Results: Seventy-six percent (29/38) of the patients enrolled in the phase 1 and phase 2 studies continued to be followed at the participating institutions after the end of trial (EOT) visit (Table 1). Median follow-up after EOT to last follow up visit was 40 months (range XX-XX months). There was no increase in 8-week phlebotomy requirements when comparing 8-week phlebotomy requirement prior to EOT to pre-specified time-points of 1, 3, 6, 12, 18, 24, 36 months after idasanutlin discontinuation (P=.50).
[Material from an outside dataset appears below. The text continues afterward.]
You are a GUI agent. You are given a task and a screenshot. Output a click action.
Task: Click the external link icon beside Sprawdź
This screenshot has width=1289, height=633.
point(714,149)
Six of 29 (21%) participants remained off PV-directed therapy for the duration of follow up. Therapies initiated in the remainder of the patients are listed in Table 1, four of whom received either combination or sequential therapies. Reduction in splenomegaly with idasanutlin was durable with no observed increase in spleen size by palpation from EOT through the 36-month follow up visit (P=.51). Change in hematologic profile of patients throughout follow up is shown in Figure 1 (median, range).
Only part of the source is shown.